The Crystal Palace Programme & Guide to the Entertainments:
As I flipped gently though the soft, slightly yellowed pages of the programme, I found the lithographic lettering, the carefully phrased announcements of the many marvels and spectacles to be seen, and even the advertisements all pulling me back to Saturday, April 13, 1901, to stand beneath the high ceiling of cast iron and sheets of plate glass that covered the enormous structure. I began to hear the faint sounds of orchestral music from the buildings’ theatres, the clicking of heeled boots and swishing of long skirts against the wooden floorboards and the buzz of hundreds of excited voices joined together in this place at a time when the world was on the very cusp of an era of rapid scientific and technological progress; a time when, in the Crystal Palace of England, there would have seemed no end to the marvels humankind could produce.
The Crystal Palace was constructed specifically to house the world’s most impressive technological feats for the 1851 Great Exhibition. In preparation for this event, a committee was appointed to select a design for the building and oversee construction.¹ Their workspace was soon flooded with the designs of hopeful applicants and although they highly praised a couple of these submissions, all of the initial applications were denied; there were certain restraints that had not met: the building was to be temporary and had to be cheap to construct. After fielding the relentless badgering of a disgruntled, rejected applicant, and the ridicule of their own standby design which they published for review in the paper, the harried selection committee found its solution in the design of Joseph Paxton.
Paxton was mostly known at the time for his green thumb; working as a gardener for the 6th Duke of Devonshire at Chatworth House. In his attempts to save the life of a giant Victoria Amazonica waterlily that had just recently been discovered by European botanists and was fading away in its new, unfamiliar environment, Paxton created a more appropriate habitat for the lily, in the form of a cast plate glass house and in this building, the lily thrived.
The Lily House provided the inspiration for the Crystal Palace and by the Great Exhibition in May of 1851, the largest building of glass ever to have been constructed at the time, glittered on the lawns of Hyde Park, England like an enormous gemstone.
After the Great Exhibition, when its temporary site was to be reclaimed, the Crystal Palace relocated to Penge Place atop Sydenham Hill, the site at which the marvels announced in this week’s ephemera piece were located.
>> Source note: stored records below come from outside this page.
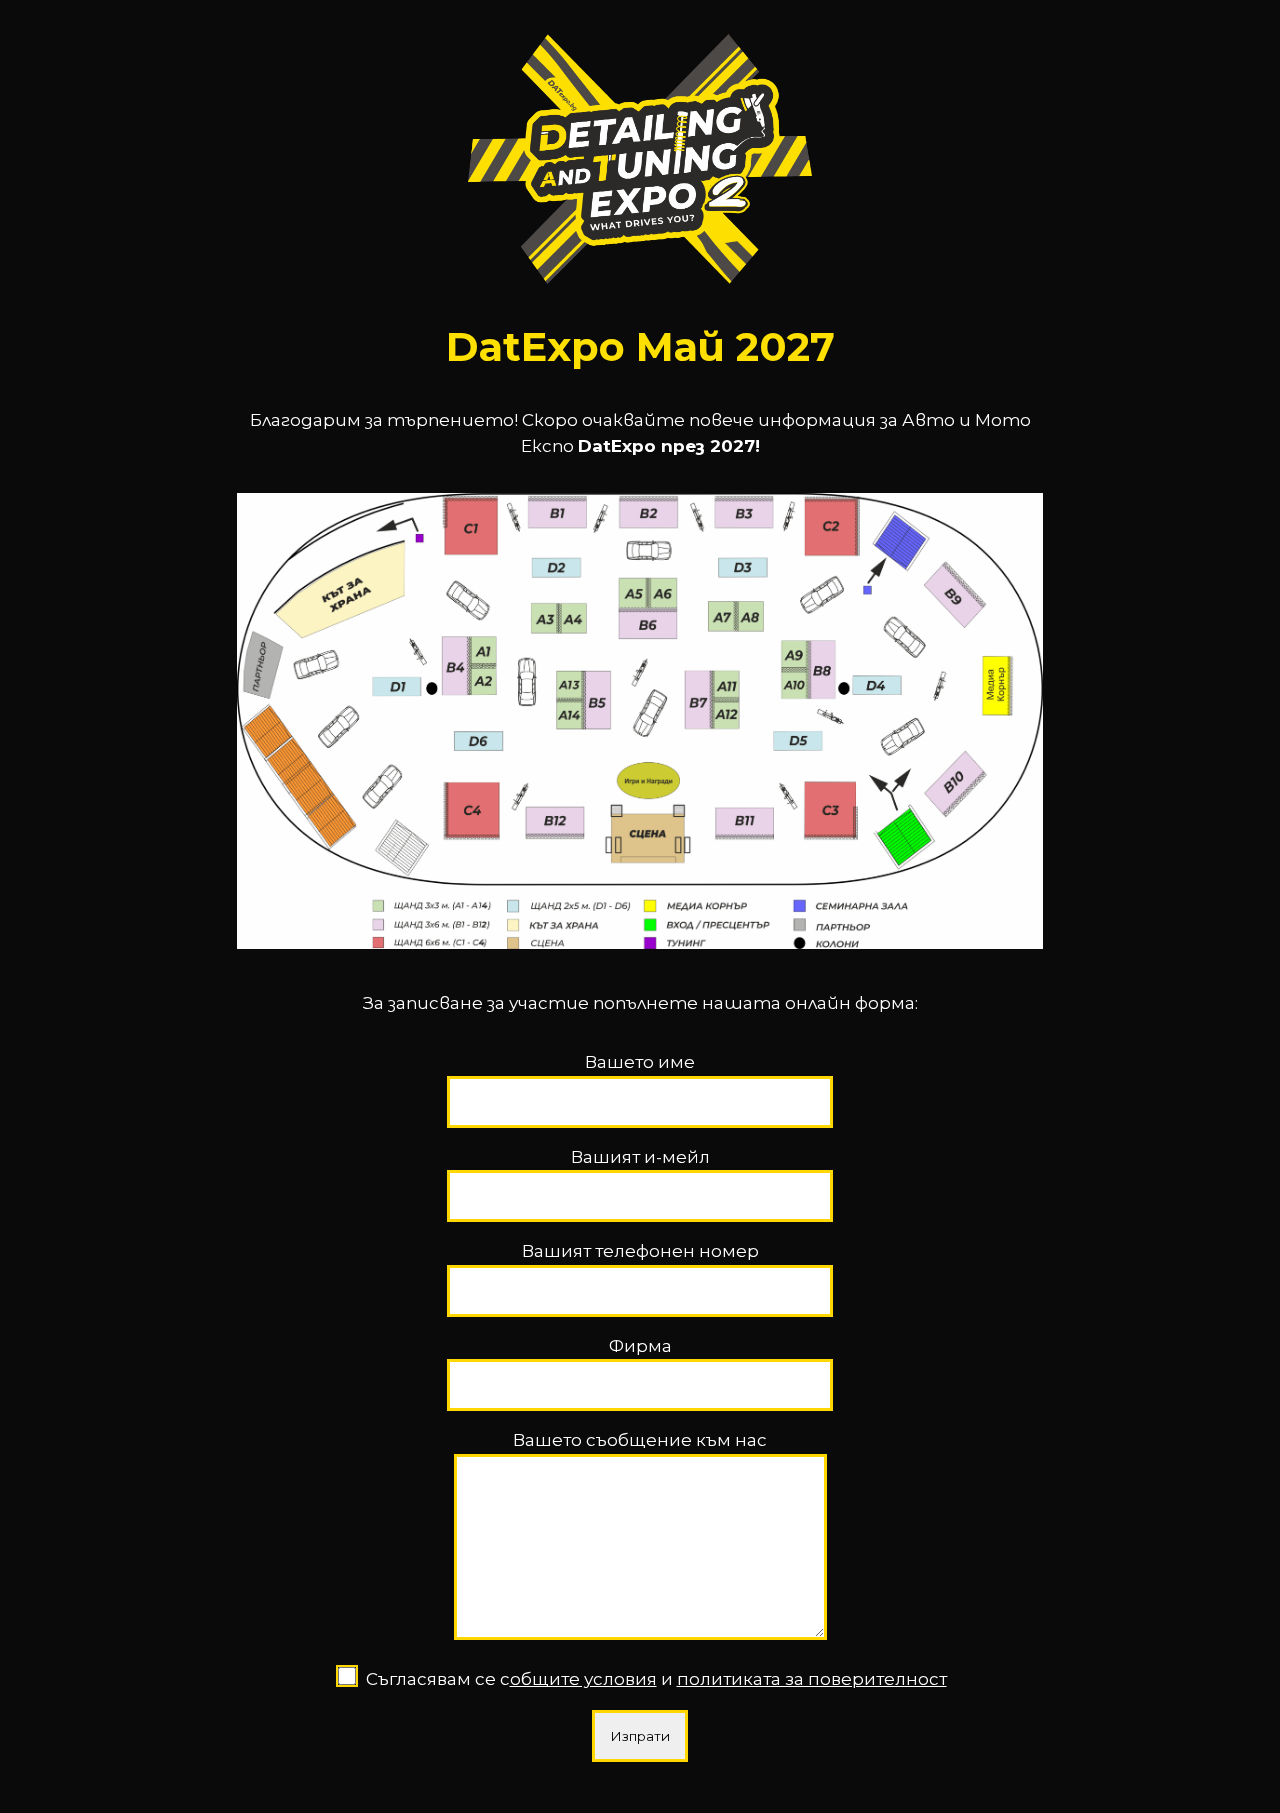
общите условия (583, 1679)
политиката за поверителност (812, 1679)
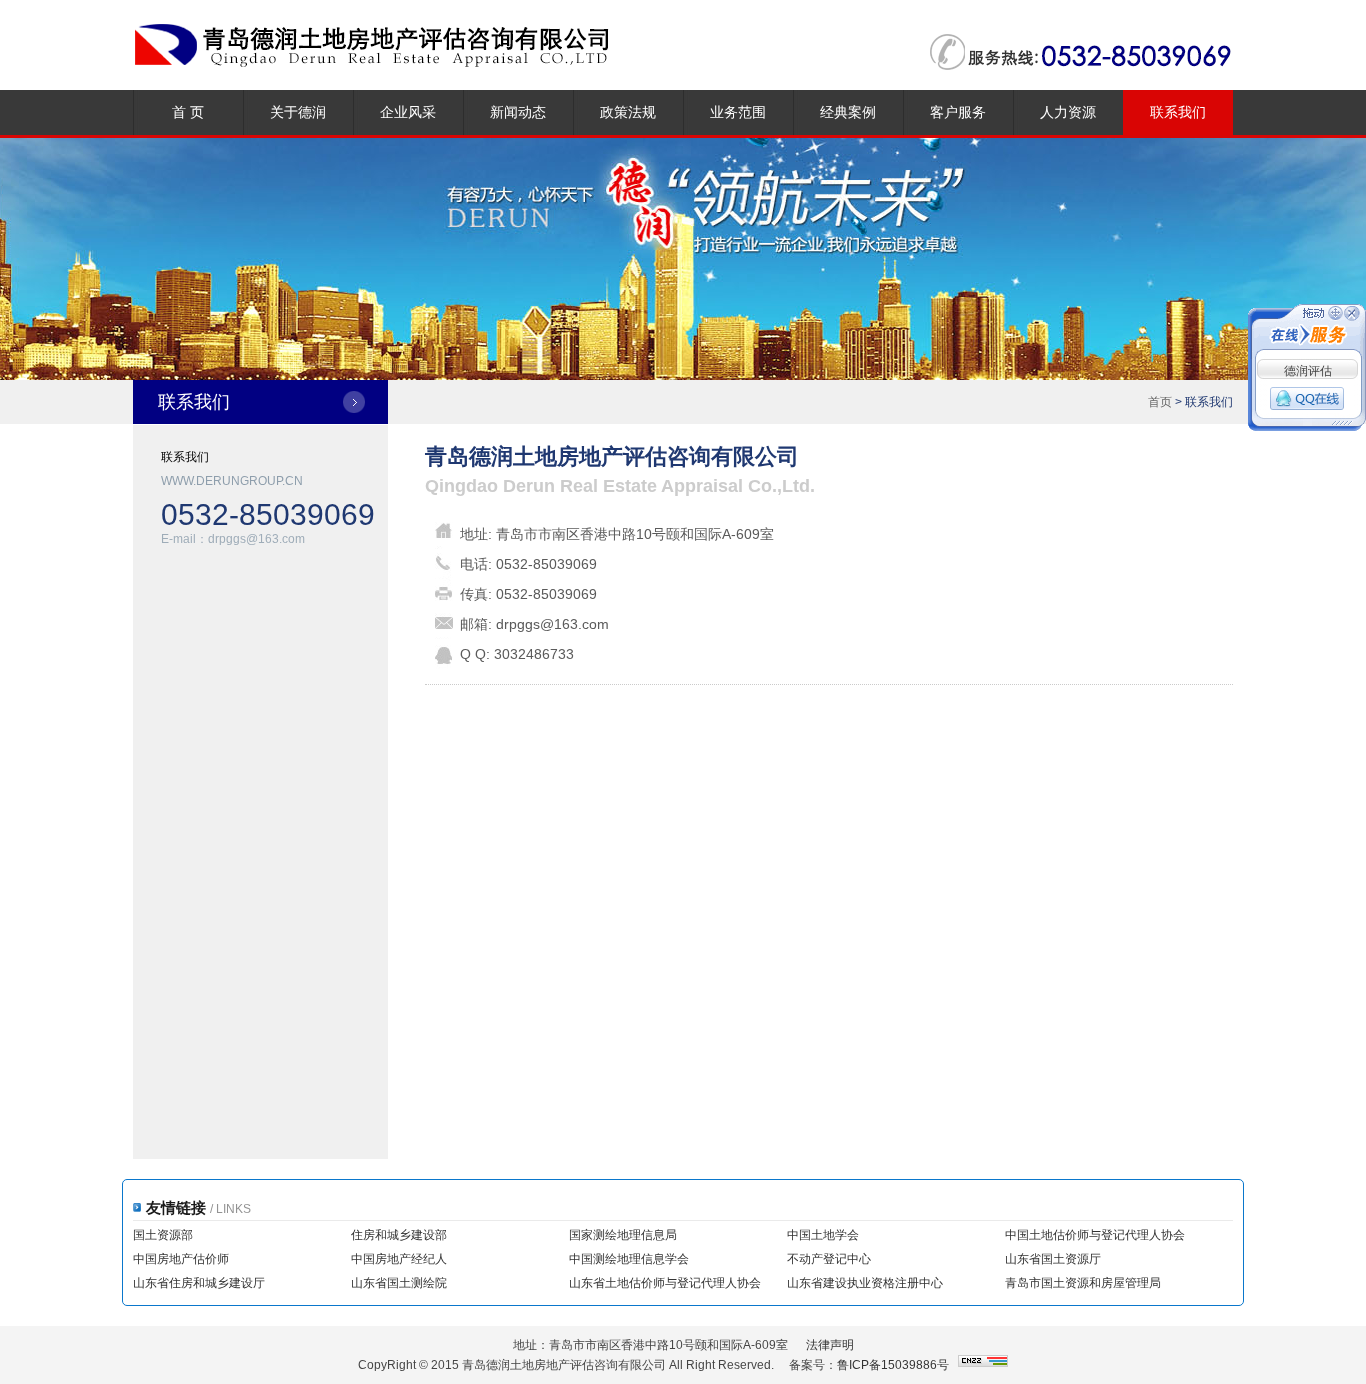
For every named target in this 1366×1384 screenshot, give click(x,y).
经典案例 (848, 112)
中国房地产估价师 (181, 1259)
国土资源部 (163, 1235)
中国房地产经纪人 (399, 1259)
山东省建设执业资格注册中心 (865, 1283)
There you could see such things as an automaton ladies’ orchestra comprised of eleven life-sized figures playing “delightful” music, the Reno Inclined Elevator or Electric Stairway (the now common escalator) available for viewing at one penny per person, and the curious behaviour and interactions of ants in the Royal Exhibition of Working Ants, until fire claimed the building on November 30th of 1936.
We can still marvel at the Crystal Palace to this day though, by gazing at the many photographs and paintings that commemorate its existence and by imagining how it would have felt to be there, swept up in all the excitement and clutching a freshly printed Crystal Palace Programme & Guide to the Entertainments.